CASTIGLIONE DELLA PESCAIA – “Come Alternativa rimaniamo sempre più sconcertati dalle scelte di questa amministrazione”. Così il gruppo di opposizione L’Alternativa critica l’Amministrazione castiglionese sul tema dei servizi scolastici.
“Sono state approvate in giunta le nuove tariffe della mensa scolastica e del trasporto sugli autobus scolastici, nel silenzio generale – afferma l’opposizione -. Poi nell’ultimo Consiglio comunale, sicuramente perché pressato e incalzato, il sindaco ha iniziato una filippica di mezz’ora per giustificare la bontà della scelta, con giustificazioni come ‘siamo in linea con il caro-vita nazionale!'”.
“Ma non era stato scritto e ribadito su tutti i social di ‘proprietà’ di questa Amministrazione – prosegue Alternativa – che non sarebbero aumentate le tariffe scolastiche e che, per evitare l’aumento e non gravare sulle famiglie, gli scuolabus avrebbero con un solo viaggio portato tutti i bambini, dai più piccoli ai più grandi a Castiglione della Pescaia? Ci saremmo aspettati un’informativa sui social anche per gli aumenti, ma la chiarezza è l’informazione non è ‘pane di questa Amministrazione'”.
“Ci hanno chiesto da più parti di fare qualcosa, ma purtroppo non si può parlare con chi non vuole sentire – dichiara L’alternativa -. ‘Ho vinto e faccio come mi pare’: con chi ha fatto questa affermazione in Consiglio comunale non puoi avere un dialogo. Ci sarebbero da tagliare tante spese inutili e rimborsi per viaggi da efficientare, invece di rivedere al rialzo le tariffe per l’istruzione dei piccoli cittadini”.
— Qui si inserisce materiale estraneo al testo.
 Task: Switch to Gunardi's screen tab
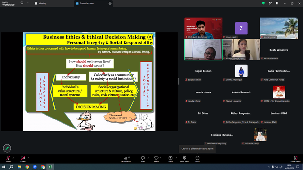click(x=94, y=3)
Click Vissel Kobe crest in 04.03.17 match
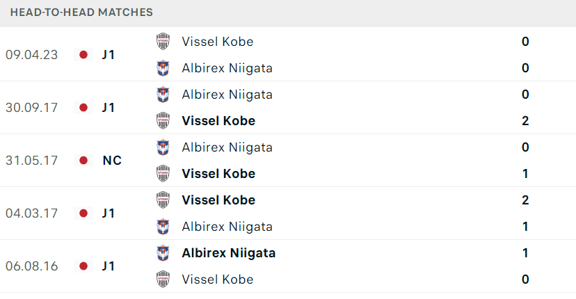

“Quest’anno ci sarà tra l’altro un aumento del 19% sull’acquisto dei testi e del materiale scolastico e questo aumento dei costi per la scuola non farà certo bene alle nostre famiglie, che spesso vivono di lavoro stagionale – conclude L’alternativa -. Questa dovrebbe essere un’Amministrazione di ‘sinistra’ sensibile alle famiglie e al sociale. Vorremmo ricordare che l’ultima amministrazione, che non faceva pagare lo scuolabus, era di destra”.